A Practical Guide to Artificial Intelligence for the Data Center

David Hall
A Practical Guide to Artificial Intelligence for the Data Center

The data center landscape is undergoing radical changes. To compete in this rapidly evolving digital economy, organizations are moving workloads to the cloud, tapping into ecosystems of partners and leveraging artificial intelligence (AI) to deliver faster and better digital experiences. These trends are reshaping the underlying infrastructure. No longer centralized, data centers are rapidly becoming distributed and intelligent to manage these increasingly complex workloads.

It’s an ideal use case for machine learning (ML), an AI approach that enables a machine to learn and self-improve over time without human input. In my last blog, “A Practical Guide to Artificial Intelligence for the Data Center: Part 1,” I covered the basics on how AI works and its similarities to the human brain. Now we’ll explore how artificial neural networks are trained and what that means for data center intelligence.

Training artificial neural networks

Visual recognition is a form of machine learning where researchers teach computers how to understand what an object is by feeding it as many images of the object as they can. This is done through training data, which is data tagged with a known result that the network needs to learn. For example, if we were training a network to recognize cats, we’d get thousands of images of cats in all different shapes and sizes, photos taken from different angles, cropped, flipped, etc. (Figure 1) and mark those images as “contains a cat.” We’d also include many images that we tag as “do not contain a cat.” The artificial neural network (ANN) then takes those images and tries to find out everything that makes them similar, so that it can find the object in other pictures (Figure 2). The ANN is trained by adjusting the weights of the links between the perceptrons. In each run, if the network is getting better at predicting the right outcome, the weights are reinforced. If it got worse, the weights are weakened (Figure 3). Depending on the outcome desired, the training may take thousands of images and hundreds of training runs to complete. More complex models will take longer.

(Figure 1) Photos cropped and flipped to improve the training of the network. Source: Leonardo Araujo dos Santosi

 

(Figure 2) Network is learning to recognize images by distinguishing feature patterns. Source: Towards Data Scienceii

 

(Figure 3) Network is trained by adjusting the weights of the links between peceptrons to improve the target output. Source: Adam Geitgeyiii

 

Once the network is trained, it should now be able to recognize new images with a high degree of accuracy (Figure 4).

 

 

(Figure 4) Source: Quanta Magazineiv

 

Optimizing the data center with AI

So how does this apply to the data center? Optimizing a data center is not easy. The initial design is based on a physics model that contains assumptions about IT workloads, external ambient conditions and other variables. However, it’s impossible to build a physics model that takes into account every scenario and these variables change dynamically over time. It’s the perfect scenario for an AI network because, once trained, it will continue to improve over time, resulting in big efficiency gains.
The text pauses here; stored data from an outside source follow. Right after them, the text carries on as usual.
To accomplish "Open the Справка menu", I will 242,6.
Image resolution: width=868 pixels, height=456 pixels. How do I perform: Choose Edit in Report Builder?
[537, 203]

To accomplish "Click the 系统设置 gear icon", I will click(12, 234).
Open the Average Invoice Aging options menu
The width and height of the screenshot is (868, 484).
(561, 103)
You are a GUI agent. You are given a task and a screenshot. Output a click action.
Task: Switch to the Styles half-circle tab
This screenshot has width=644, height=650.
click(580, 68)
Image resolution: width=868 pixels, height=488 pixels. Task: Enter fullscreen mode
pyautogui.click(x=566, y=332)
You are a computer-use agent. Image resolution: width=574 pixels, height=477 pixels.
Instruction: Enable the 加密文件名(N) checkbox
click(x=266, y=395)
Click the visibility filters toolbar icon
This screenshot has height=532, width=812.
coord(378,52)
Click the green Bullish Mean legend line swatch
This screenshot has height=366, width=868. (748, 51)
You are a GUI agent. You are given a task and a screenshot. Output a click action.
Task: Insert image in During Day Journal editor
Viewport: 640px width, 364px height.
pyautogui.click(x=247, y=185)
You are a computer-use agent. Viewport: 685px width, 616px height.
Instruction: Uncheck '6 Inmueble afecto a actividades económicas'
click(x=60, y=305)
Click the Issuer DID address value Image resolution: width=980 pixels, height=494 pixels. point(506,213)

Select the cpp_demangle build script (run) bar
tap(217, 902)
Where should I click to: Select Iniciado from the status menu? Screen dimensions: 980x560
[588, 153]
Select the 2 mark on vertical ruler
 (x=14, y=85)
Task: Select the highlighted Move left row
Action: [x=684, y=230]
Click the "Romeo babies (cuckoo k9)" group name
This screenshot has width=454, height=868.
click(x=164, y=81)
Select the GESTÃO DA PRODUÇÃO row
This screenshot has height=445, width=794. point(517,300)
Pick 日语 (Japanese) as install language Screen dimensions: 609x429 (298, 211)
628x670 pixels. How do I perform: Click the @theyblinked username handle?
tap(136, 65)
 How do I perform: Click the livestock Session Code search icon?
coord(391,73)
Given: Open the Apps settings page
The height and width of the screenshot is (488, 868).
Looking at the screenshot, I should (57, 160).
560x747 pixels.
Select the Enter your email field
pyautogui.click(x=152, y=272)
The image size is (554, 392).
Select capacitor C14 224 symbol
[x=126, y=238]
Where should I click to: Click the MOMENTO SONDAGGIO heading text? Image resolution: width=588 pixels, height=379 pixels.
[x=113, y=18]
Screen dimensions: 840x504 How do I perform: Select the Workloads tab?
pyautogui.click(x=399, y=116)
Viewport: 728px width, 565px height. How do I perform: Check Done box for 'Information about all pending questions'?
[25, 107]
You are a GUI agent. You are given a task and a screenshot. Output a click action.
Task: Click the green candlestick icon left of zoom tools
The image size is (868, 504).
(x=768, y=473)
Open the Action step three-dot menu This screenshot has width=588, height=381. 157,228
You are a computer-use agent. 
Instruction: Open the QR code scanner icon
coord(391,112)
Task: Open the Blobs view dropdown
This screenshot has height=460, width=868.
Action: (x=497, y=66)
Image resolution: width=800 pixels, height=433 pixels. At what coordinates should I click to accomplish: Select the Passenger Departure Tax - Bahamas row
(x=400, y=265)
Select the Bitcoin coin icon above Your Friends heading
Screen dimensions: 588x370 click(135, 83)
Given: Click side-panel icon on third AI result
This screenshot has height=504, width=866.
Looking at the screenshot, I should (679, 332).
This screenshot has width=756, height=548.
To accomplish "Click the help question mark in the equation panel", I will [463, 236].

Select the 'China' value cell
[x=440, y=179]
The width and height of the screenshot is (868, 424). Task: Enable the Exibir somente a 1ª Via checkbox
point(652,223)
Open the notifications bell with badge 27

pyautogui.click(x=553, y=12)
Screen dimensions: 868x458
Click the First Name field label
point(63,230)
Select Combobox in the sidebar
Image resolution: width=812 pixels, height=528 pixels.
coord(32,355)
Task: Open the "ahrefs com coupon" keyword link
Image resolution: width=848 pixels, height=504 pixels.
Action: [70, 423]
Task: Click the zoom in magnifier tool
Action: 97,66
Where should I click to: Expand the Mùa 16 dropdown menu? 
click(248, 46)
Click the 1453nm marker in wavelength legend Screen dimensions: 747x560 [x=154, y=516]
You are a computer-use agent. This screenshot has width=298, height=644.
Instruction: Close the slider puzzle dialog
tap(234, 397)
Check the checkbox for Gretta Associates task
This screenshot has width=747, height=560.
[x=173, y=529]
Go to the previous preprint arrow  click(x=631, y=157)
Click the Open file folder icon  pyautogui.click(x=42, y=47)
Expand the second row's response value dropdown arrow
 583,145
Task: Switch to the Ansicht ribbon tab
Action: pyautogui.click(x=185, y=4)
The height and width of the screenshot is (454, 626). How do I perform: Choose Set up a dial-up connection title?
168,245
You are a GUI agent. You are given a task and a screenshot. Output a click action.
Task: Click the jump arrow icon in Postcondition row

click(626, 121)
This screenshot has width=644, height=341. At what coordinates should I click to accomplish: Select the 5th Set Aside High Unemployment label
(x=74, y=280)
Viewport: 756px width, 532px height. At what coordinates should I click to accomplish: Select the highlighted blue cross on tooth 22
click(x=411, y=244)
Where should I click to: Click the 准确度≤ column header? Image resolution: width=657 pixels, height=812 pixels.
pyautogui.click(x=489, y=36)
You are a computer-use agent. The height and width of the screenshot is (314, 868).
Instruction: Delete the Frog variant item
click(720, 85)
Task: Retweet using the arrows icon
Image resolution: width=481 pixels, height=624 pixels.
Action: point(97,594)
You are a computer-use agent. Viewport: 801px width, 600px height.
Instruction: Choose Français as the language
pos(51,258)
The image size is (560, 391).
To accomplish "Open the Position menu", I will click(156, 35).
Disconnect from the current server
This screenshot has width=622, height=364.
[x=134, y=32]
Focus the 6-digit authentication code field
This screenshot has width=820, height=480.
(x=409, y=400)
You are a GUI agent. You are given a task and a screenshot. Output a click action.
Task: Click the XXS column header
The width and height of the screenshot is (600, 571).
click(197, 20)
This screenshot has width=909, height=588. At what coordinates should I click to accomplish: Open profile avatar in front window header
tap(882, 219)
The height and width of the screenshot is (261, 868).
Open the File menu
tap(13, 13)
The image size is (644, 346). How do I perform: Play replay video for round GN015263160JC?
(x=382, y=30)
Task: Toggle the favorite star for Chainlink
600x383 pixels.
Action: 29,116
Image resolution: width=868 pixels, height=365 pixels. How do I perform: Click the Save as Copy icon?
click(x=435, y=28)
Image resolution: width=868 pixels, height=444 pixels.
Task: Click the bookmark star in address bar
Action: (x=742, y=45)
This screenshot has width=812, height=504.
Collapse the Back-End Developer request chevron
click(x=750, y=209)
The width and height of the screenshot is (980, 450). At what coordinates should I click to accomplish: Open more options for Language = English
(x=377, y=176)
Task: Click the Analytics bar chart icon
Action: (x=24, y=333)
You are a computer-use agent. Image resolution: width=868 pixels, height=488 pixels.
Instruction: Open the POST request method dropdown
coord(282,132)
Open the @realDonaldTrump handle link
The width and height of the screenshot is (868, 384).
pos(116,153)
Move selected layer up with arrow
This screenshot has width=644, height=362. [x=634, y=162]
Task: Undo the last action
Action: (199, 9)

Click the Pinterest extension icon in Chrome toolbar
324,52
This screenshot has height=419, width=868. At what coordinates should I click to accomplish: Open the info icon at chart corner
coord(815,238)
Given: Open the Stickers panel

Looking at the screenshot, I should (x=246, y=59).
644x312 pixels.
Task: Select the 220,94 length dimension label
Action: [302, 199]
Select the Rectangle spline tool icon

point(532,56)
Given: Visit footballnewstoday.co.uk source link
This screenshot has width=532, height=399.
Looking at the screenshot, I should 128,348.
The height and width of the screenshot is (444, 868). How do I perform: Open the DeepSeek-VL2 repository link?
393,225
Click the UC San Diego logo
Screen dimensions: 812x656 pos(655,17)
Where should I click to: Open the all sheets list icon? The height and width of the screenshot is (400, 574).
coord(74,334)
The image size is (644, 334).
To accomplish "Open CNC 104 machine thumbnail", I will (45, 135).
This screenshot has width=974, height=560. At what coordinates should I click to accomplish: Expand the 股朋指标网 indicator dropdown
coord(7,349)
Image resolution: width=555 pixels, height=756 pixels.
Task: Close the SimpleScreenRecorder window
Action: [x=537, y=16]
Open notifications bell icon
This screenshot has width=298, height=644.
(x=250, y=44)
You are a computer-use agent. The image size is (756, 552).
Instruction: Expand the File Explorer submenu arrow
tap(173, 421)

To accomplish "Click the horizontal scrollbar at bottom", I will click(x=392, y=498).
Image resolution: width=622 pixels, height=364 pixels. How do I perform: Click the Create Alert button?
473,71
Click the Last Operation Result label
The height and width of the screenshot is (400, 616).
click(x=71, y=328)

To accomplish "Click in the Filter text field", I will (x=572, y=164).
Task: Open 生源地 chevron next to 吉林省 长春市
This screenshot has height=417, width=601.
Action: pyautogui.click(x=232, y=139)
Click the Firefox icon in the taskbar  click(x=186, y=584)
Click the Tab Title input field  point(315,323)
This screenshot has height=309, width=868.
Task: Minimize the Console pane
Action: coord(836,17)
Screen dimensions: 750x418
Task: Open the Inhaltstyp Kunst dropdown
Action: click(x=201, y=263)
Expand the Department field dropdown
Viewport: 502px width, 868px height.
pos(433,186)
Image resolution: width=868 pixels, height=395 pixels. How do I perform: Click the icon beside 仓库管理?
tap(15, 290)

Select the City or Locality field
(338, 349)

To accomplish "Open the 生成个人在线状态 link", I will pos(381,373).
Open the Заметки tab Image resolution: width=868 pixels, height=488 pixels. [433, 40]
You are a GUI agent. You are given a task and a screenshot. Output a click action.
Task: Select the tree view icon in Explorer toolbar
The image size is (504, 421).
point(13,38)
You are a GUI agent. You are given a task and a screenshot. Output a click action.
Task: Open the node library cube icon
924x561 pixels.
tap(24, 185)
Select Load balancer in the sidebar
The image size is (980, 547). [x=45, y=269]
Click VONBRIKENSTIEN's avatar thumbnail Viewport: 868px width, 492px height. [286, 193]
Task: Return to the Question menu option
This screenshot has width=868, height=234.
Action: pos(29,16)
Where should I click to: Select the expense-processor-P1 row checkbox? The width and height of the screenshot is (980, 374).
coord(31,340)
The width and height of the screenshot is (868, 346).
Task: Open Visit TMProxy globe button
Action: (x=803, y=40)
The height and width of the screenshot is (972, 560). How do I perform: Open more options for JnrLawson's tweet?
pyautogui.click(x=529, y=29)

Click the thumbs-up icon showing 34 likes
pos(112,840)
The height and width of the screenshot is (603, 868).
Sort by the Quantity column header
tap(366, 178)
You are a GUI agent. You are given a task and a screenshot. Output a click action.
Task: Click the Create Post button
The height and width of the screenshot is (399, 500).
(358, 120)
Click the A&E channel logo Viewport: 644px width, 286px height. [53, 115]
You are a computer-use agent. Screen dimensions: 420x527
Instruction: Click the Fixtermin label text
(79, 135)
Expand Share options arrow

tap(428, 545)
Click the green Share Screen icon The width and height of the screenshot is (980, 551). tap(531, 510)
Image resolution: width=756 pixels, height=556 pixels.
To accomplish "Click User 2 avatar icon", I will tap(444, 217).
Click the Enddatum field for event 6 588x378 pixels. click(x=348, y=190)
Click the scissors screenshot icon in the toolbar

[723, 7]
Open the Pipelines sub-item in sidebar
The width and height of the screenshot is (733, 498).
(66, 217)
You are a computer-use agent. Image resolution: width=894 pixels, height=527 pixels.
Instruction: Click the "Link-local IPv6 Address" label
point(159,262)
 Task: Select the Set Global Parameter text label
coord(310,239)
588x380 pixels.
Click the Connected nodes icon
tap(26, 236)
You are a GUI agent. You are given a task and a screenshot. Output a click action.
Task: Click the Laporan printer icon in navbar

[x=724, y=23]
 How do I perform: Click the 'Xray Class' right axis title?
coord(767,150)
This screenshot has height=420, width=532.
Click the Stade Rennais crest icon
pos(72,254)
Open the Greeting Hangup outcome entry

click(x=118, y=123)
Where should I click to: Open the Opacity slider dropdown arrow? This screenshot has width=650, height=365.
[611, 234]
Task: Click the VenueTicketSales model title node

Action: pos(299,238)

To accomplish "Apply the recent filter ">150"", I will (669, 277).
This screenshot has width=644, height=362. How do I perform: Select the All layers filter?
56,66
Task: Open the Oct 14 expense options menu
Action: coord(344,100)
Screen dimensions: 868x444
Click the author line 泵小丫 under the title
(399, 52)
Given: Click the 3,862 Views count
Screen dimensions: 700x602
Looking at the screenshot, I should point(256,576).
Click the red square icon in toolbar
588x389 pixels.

As an example, Google reported saving up to 40% on its data center cooling bill through the use of AI.v

Data centers consume a lot of energy, so training an AI network to improve power usage effectiveness (PUE) is a common goal, in much the same way as we might train a network to recognize images. First the data input layer is connected to various data points captured in the building management system (BMS), such as temperature and pump speed (Figure 5). The goal is to have the network learn how to accurately forecast the PUE of the data center over time. That’s easy to confirm by comparing the predictions from the network to what actually happened (Figure 6). Once the network is predicting PUE accurately, it’s tested with different optimization scenarios such as turning a particular pump on or off. The more variables (features) included in the model, the more accurate it will be.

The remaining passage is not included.